JOBS:
1. In the text on online restaurant reviewing, translate this sentence into Spanish: "Sometimes this reflects the quirks of the particular day the reviewer went."
2. Check each statement against the text on online restaurant reviewing. Answer yes or no, and quote the words from the text that decide it. (a) Chefs can post a photo of Ruth Reichl in the kitchen. (b) MC Slim JB is rated highly by peers on Slashdot. (c) The writer checks Slashdot about once a month.
3. Carry the text on online restaurant reviewing forward, starting after its final sentence.

TEXT SHOWN:
What the [mag: CJR] piece doesn’t bother to examine is what happens when *everyone is a reviewer*. When chefs only need to be on the lookout for Ruth Reichl, they can post her photo up in the kitchen and keep an eye out. But when every one of us could go on Chowhound and tear a restaurant to shreds, presumably the culinary standard always has to stay high.
Of course there are caveats here. First is that, when everyone can talk, everyone’s voice is correspondingly diminished: why should someone listen to me when there are thousands — millions? — of other people on the Internet just like me? But that just changes the point a little: chefs now have to make nice not only with the Reichls of the world, but with *the entire Internet*.
The Internet speaks with many voices, of course. What you’ll find on Chowhound is that one man’s pigsty is another man’s foodie bliss. Sometimes this reflects the quirks of the particular day the reviewer went. Other times it means that the reviewer has no taste. You have to judge on your own. Certain Internet reviewers get rated highly by their peers; MC Slim JB gets that honor on Chowhound. Does that rating mean anything? Maybe their peers are all dolts; this is certainly how I feel about highly-rated Slashdot posts (whose quality, from my once-yearly checks, has declined from even its already piss-poor station).

DATASET ENTRIES:
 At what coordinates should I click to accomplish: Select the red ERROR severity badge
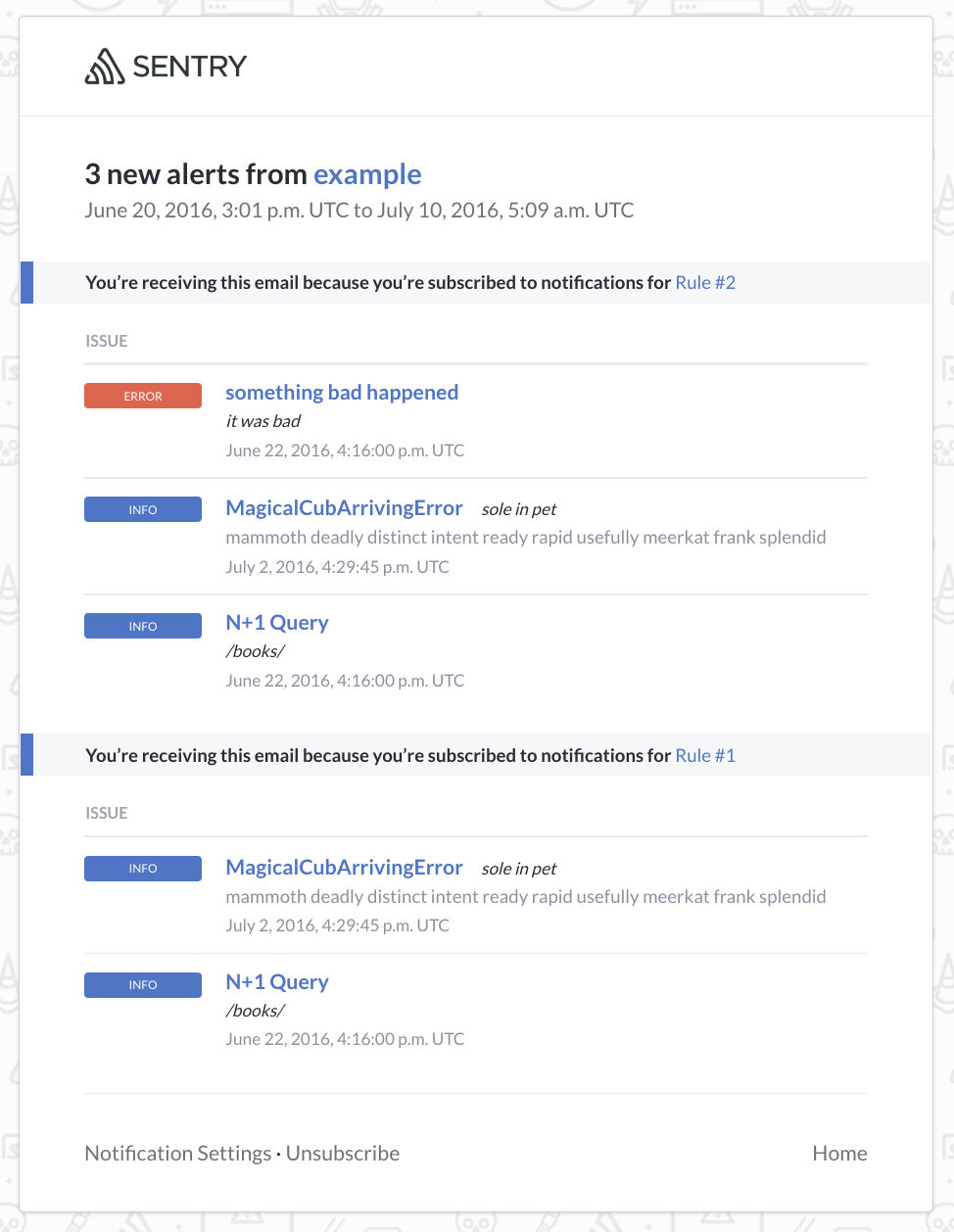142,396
...
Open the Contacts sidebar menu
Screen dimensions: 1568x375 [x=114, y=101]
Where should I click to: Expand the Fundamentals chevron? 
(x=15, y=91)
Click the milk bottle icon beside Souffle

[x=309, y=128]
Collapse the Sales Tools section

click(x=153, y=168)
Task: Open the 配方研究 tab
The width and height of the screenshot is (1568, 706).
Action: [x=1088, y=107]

TASK RESPONSES:
1. A veces esto refleja las peculiaridades del día concreto en que fue el crítico.

2.
(a) Yes: "they can post her photo up in the kitchen"
(b) No: "MC Slim JB gets that honor on Chowhound"
(c) No: "from my once-yearly checks"

3.
So you just have to decide how you like the reviewer and how you like the venue where he posts. I find that if a number of Chowhound reviewers have good things to say about a restaurant, if their tastes match up with mine, and if the reviewers sound intelligent, then I should probably check out the restaurant. Over time, who knows whether this will remain true: maybe the world at large will discover Chowhound, will fill it with “EAT THE FRIED SHRIMP AT TGI FRIDAYS IT IS TO DIE FOR LOL”-type reviews, and will therefore kill its allure. As more idiots fill up the forums, they’ll tend to promote reviews that they themselves like. And so on down the drain we’ll go. All I’m really entitled to say is that as of this moment, Chowhound is my place to go for good restaurant reviews.
The world is more complicated now. I think it’s unquestionably better. Previously, you had two or three professional voices to rely upon, and the voices of your friends; if your tastes weren’t in line with the reviewers, tough luck. Now you can find people who share your tastes and follow their recommendations. It’s a happy world.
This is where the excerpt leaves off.